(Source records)

-*-*-

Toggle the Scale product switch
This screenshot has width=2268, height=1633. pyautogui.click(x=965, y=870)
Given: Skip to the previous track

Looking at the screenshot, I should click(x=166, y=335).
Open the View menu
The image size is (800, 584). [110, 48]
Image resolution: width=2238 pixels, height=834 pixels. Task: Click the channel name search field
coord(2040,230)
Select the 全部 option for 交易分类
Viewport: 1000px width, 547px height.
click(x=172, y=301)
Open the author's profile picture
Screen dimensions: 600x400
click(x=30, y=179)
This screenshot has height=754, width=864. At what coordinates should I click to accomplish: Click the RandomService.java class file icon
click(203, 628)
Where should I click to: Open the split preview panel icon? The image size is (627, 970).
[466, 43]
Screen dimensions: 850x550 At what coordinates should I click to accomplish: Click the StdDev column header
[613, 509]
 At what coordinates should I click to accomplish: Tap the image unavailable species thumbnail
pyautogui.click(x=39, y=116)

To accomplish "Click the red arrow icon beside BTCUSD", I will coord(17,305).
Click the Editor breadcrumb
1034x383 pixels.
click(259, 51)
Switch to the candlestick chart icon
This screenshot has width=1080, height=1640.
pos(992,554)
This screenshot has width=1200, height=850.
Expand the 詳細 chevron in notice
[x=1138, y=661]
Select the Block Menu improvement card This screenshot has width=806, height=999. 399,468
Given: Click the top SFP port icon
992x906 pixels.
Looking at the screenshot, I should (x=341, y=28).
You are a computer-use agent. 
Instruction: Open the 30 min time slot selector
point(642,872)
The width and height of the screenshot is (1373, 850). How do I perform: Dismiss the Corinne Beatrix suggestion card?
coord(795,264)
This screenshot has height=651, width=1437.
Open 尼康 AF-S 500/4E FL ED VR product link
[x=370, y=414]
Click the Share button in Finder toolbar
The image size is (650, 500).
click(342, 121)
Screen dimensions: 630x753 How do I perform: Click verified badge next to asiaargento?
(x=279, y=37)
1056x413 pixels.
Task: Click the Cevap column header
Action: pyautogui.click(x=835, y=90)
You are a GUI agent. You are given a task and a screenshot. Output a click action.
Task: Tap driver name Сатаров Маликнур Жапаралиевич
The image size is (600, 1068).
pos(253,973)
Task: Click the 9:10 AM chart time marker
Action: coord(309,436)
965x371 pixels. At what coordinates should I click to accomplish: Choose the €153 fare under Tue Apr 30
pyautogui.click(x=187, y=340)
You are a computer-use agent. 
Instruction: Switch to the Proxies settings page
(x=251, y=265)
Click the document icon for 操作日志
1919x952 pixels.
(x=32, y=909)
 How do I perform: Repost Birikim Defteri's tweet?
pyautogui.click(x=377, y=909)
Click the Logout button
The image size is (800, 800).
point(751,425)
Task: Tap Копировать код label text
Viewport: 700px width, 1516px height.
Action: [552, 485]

-*-*-

• **REQUIRED WORK**
Copy from the line with "Instruction: Switch to" to the final line of the records, inclusive, and add nothing else.

• **SOLUTION FOR THIS PROBLEM**
Instruction: Switch to the Proxies settings page
(x=251, y=265)
Click the document icon for 操作日志
1919x952 pixels.
(x=32, y=909)
 How do I perform: Repost Birikim Defteri's tweet?
pyautogui.click(x=377, y=909)
Click the Logout button
The image size is (800, 800).
point(751,425)
Task: Tap Копировать код label text
Viewport: 700px width, 1516px height.
Action: [552, 485]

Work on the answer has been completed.